### TRY IT
Emit only the lines from the line containing "Viewport: 1802px width, 966px height." through the last line of the entries, unchanged.

### MATERIAL SHOWN
══════════════════════════════

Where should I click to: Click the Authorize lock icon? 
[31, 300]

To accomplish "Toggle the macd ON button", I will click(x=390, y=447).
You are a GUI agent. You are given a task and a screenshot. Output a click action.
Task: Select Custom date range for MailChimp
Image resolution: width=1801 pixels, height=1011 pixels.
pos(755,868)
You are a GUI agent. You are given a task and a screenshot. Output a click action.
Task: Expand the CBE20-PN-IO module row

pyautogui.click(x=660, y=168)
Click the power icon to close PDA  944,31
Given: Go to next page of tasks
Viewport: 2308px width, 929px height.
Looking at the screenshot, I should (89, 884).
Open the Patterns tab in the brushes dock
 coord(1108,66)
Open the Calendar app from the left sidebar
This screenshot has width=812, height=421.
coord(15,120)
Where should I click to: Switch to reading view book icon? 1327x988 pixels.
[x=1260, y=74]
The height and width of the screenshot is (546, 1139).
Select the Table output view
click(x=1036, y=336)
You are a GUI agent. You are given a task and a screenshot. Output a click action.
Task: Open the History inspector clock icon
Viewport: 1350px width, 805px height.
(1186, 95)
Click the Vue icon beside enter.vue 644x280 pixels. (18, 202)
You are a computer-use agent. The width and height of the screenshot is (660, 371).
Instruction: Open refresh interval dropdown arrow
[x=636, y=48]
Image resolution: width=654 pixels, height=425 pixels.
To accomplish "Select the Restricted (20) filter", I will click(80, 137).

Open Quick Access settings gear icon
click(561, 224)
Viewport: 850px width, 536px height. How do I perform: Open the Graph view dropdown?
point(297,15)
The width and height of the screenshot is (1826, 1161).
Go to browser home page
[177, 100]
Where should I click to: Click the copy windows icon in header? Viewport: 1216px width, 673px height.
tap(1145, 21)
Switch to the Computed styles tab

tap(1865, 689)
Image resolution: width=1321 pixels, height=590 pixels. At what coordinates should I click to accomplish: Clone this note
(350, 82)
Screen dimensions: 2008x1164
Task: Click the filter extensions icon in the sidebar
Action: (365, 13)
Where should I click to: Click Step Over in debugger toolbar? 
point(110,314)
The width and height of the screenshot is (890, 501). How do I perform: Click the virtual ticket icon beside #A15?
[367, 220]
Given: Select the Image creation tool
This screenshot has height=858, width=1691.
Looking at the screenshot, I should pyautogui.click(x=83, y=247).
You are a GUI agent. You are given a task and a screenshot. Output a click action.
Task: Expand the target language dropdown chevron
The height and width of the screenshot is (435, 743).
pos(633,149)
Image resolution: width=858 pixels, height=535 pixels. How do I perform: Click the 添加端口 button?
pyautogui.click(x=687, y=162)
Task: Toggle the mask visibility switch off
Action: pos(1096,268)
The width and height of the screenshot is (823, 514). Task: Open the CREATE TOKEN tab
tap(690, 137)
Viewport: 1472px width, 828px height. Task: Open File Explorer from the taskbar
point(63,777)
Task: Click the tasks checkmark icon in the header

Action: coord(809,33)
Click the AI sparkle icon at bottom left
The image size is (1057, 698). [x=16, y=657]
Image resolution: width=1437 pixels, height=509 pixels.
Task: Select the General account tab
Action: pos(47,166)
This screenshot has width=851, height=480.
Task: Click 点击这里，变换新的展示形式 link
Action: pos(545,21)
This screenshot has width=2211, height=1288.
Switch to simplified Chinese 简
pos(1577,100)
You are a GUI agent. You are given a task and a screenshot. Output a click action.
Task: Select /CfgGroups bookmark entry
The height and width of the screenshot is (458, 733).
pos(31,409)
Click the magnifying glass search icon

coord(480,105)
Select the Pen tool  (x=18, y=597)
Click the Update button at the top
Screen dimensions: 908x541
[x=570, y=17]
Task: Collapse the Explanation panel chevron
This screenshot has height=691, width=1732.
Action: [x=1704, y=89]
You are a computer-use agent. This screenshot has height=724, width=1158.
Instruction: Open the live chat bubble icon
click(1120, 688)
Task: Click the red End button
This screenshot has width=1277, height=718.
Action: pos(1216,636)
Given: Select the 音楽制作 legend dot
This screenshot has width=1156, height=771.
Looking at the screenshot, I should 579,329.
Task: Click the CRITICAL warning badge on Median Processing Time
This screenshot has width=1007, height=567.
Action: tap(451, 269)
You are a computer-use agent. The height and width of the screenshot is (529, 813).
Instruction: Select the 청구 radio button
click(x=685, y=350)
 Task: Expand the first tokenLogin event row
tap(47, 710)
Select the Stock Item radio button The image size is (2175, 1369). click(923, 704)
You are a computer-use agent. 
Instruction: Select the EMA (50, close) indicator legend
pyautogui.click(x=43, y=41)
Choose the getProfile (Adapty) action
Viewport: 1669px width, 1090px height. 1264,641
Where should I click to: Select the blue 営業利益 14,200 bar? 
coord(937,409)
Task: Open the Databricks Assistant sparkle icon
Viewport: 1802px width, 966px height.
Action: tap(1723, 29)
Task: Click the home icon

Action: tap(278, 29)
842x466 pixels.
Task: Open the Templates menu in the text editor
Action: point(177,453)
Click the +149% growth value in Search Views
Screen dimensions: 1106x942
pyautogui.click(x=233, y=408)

══════════════════════════════

### EXPECTED ANSWER
Viewport: 1802px width, 966px height.
Action: tap(1723, 29)
Task: Click the home icon

Action: tap(278, 29)
842x466 pixels.
Task: Open the Templates menu in the text editor
Action: point(177,453)
Click the +149% growth value in Search Views
Screen dimensions: 1106x942
pyautogui.click(x=233, y=408)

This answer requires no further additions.